Proability Function#

\(f(x;\beta,k) = \begin{cases} \frac{k}{\beta}\left(\frac{x}{\beta}\right)^{k-1}e^{-(x/ \beta)^{k}} & x\geq0 ,\\ 0 & x<0, \end{cases}\)

or

\(f(x;\lambda,k) = \begin{cases} k{\lambda} \left({\lambda}{x}\right)^{k-1}e^{-(\lambda x)^{k}} & x\geq0 ,\\ 0 & x<0, \end{cases}\)

a or \(\lambda\) is the exponentiation parameter.

\(\frac{1}{\beta}\) is the scale parameter.

c or \(k\) is the shape parameter of the non-exponentiated Weibull law.

[33]:
x = np.linspace(0, 5, 25)
x_tick_s = np.linspace(0, 5, 6)
fig, ax = plt.subplots(1, 2, figsize=(10, 5))

for i in np.arange(0.5, 2, 0.5):
    y_pdf = stats.exponweib.pdf(x, a=1, c=i)

    ax[0].plot(x, y_pdf, "-", label=f"weibull dist pdf c: {i}, a: 1")
    ax[0].set_xticks(x_tick_s)
    ax[0].legend()


for i in np.arange(0.5, 2, 0.5):
    y_cdf = stats.exponweib.cdf(x, a=1, c=i)

    ax[1].plot(x, y_cdf, "-", label=f"weibull dist cdf c: {i}, a: 1")
    ax[1].set_xticks(x_tick_s)
    ax[1].legend()

plt.show()
../_images/Probability_Distributions_175_0.png

interestingly if we put c or k = 1

then \(f(x;\lambda) = \lambda e^{-\lambda x}\)

it becomes exponentiated exponential distribution and it is true also, as with a constant event rate Weibull distribution changes to exponential distribution.

Points to note#

  • For events that occur at a constant rate, the number of events per unit of time or space can be modeled as a Poisson distribution.

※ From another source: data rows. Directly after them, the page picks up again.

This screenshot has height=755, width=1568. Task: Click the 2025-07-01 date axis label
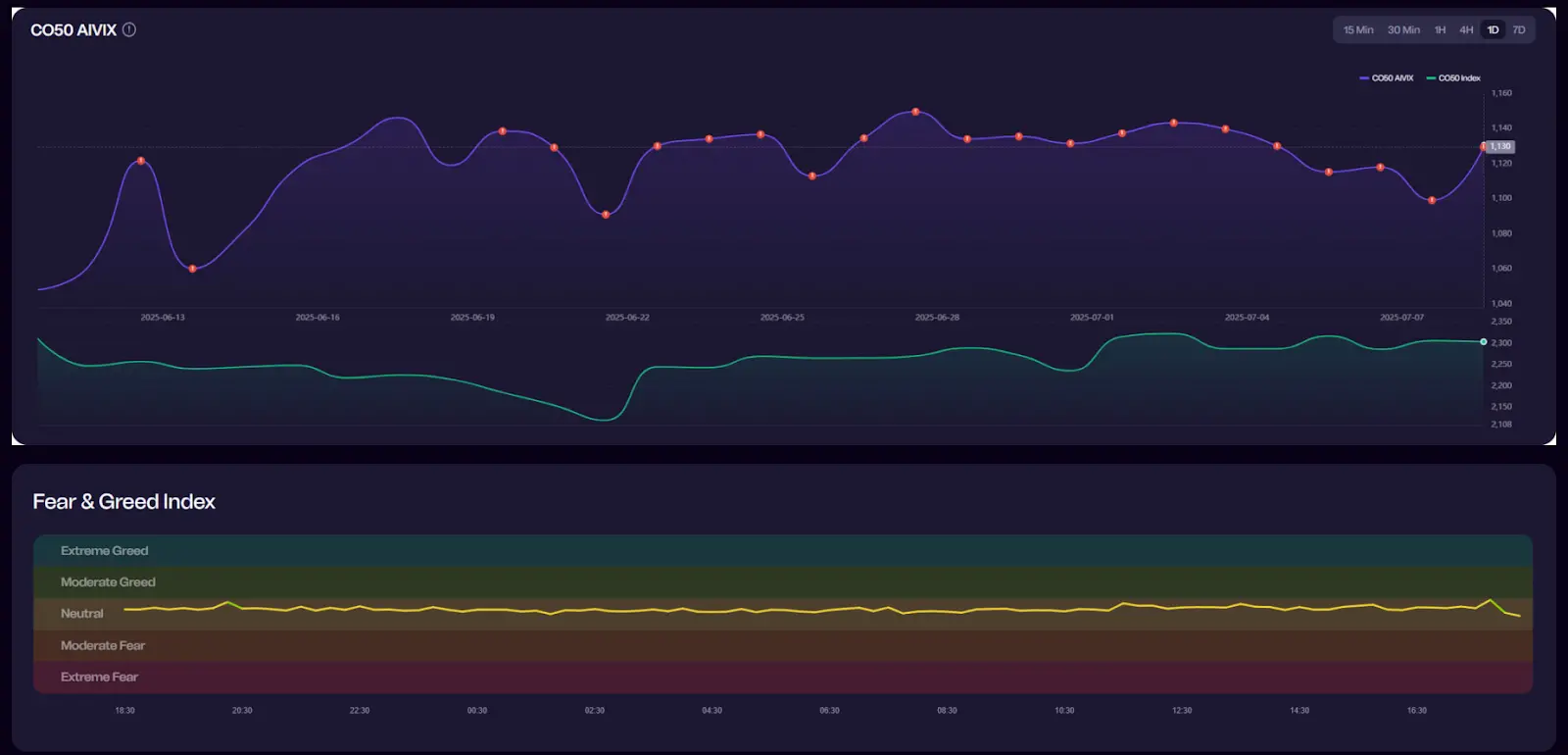tap(1092, 318)
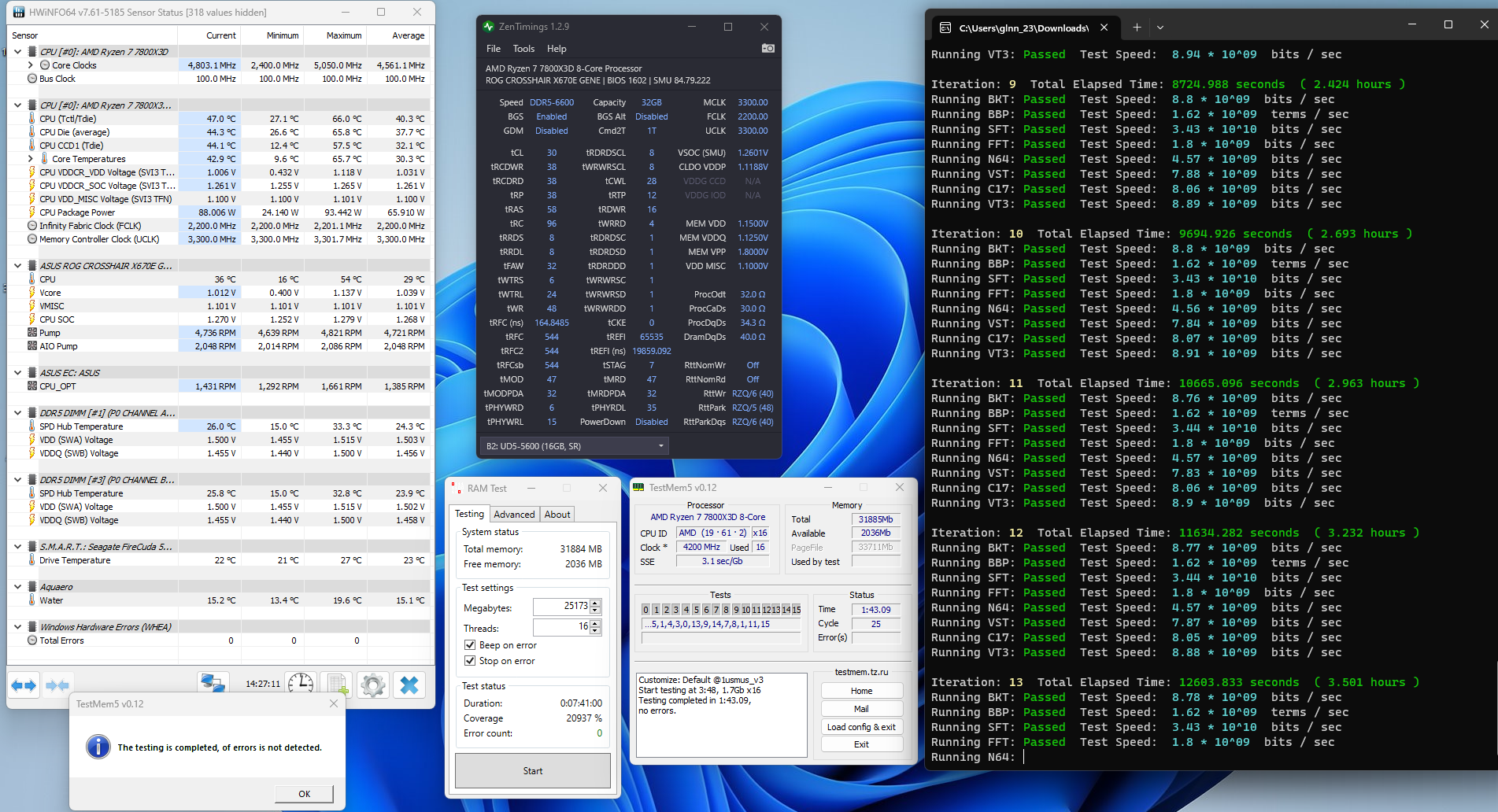The image size is (1498, 812).
Task: Open a new terminal tab with plus icon
Action: (x=1137, y=28)
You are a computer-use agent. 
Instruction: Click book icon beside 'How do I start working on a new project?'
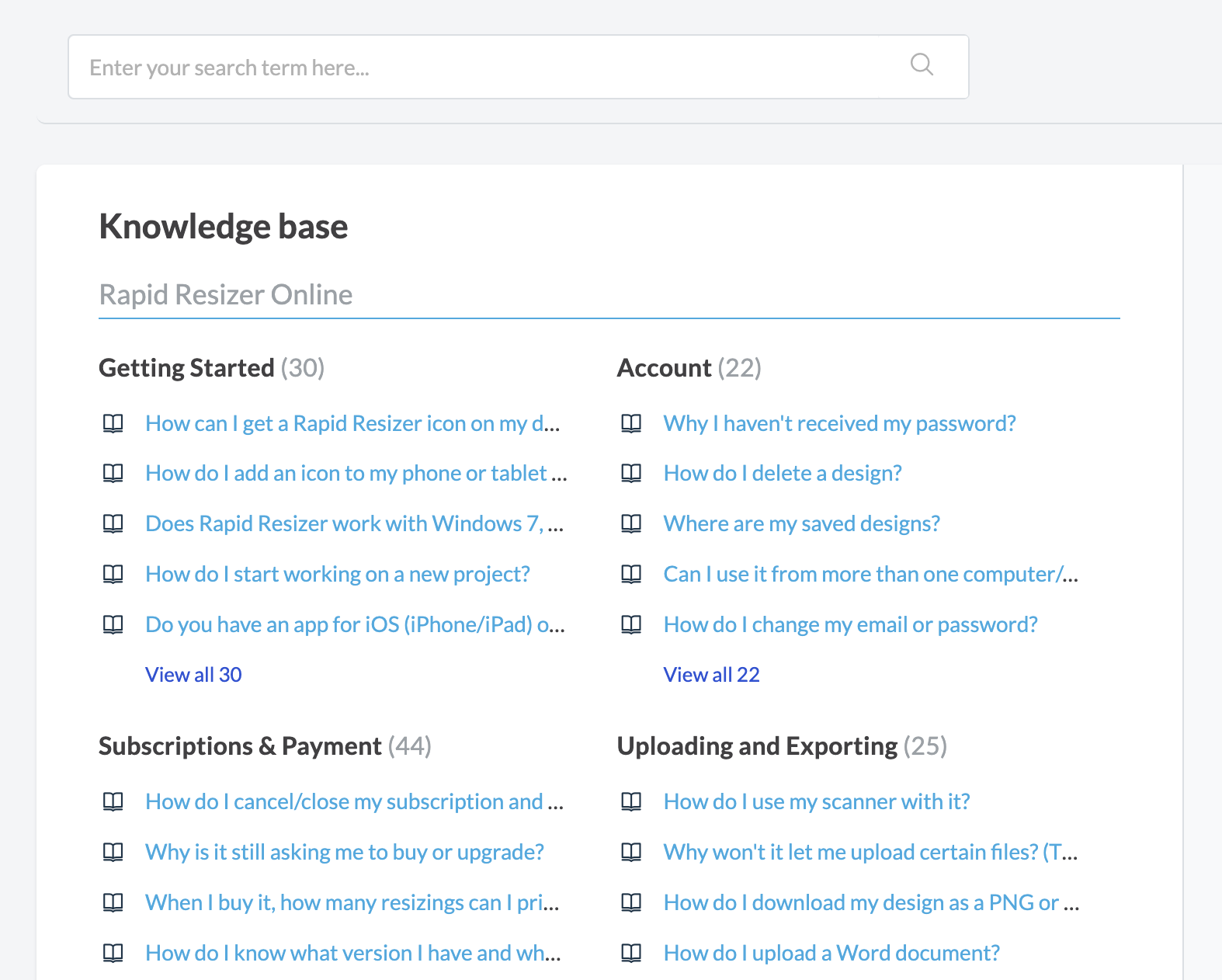click(x=113, y=574)
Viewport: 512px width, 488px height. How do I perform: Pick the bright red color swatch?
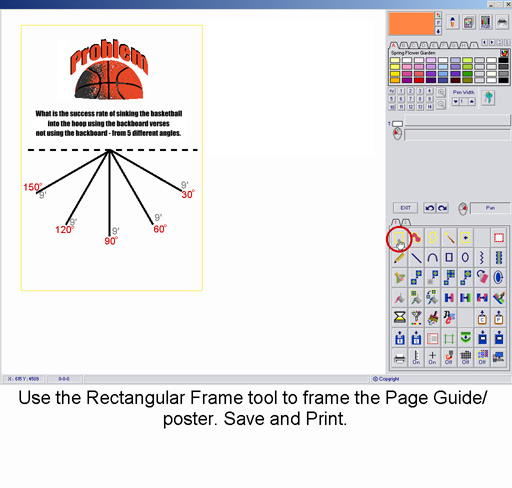click(419, 80)
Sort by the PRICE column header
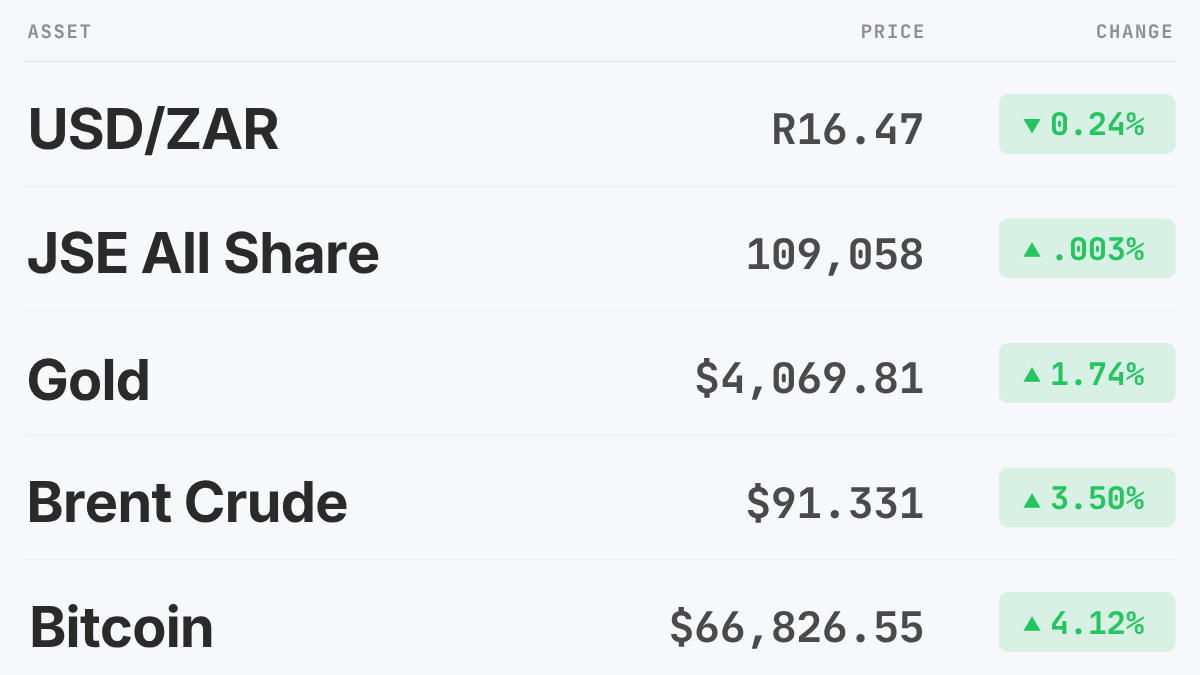1200x675 pixels. pyautogui.click(x=893, y=32)
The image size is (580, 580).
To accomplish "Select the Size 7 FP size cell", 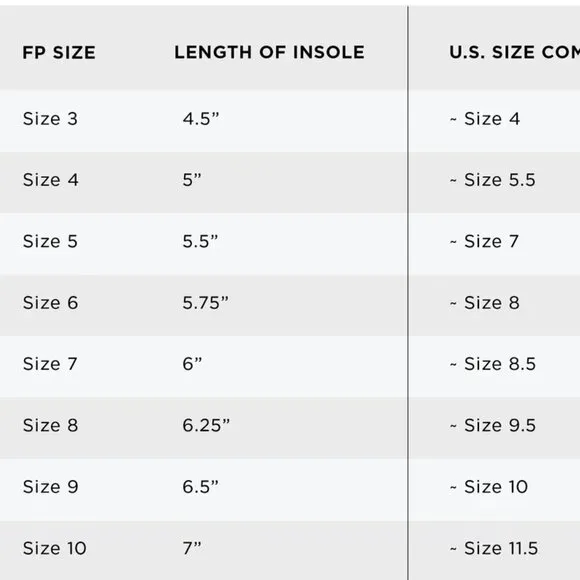I will (50, 364).
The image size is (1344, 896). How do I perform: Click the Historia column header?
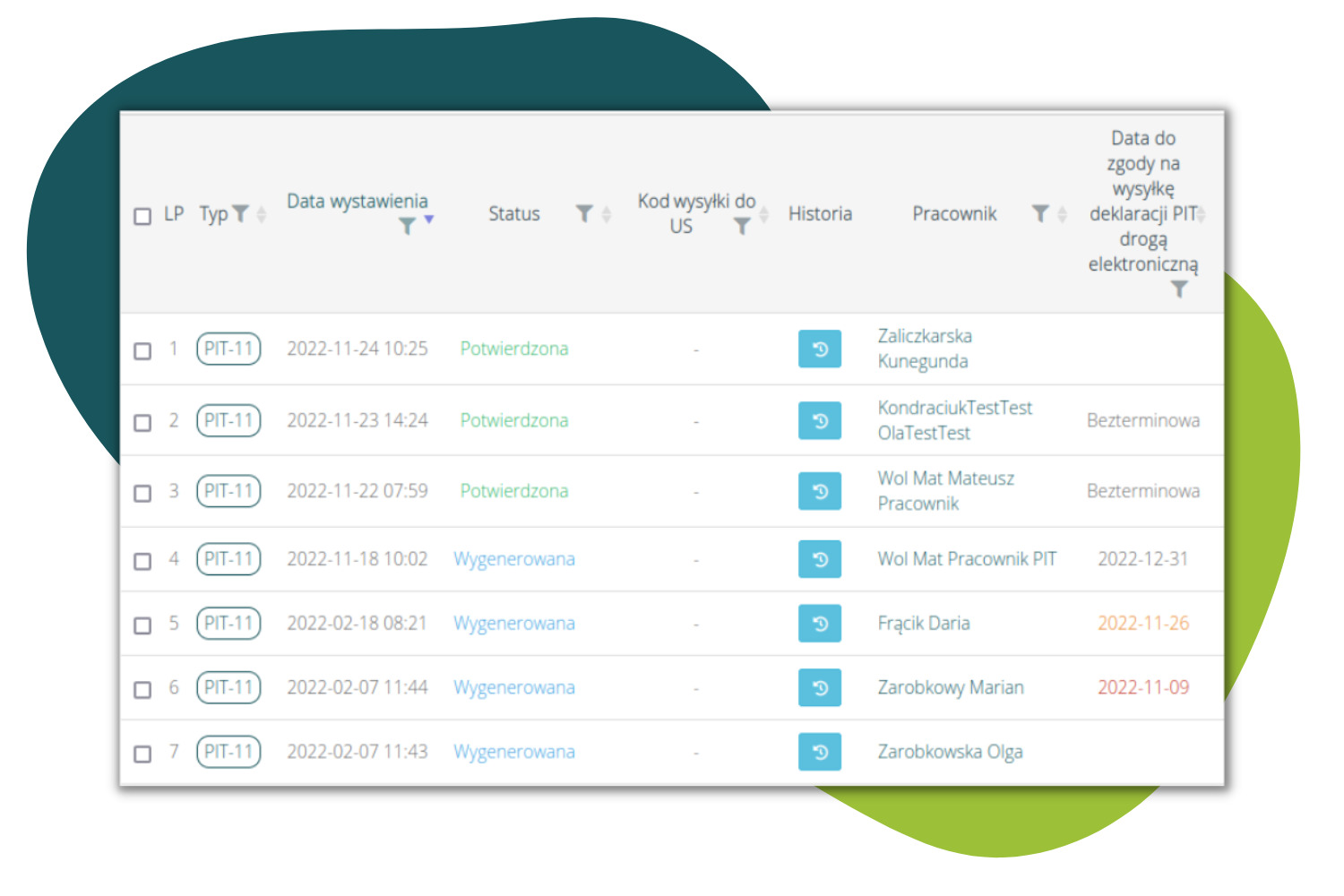point(819,214)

  • In this scenario, you can also model the time or distance between one event and the next as an exponential distribution.

  • A changing event rate over time (e.g., an increasing probability of device failure) can be modeled with the Weibull distribution.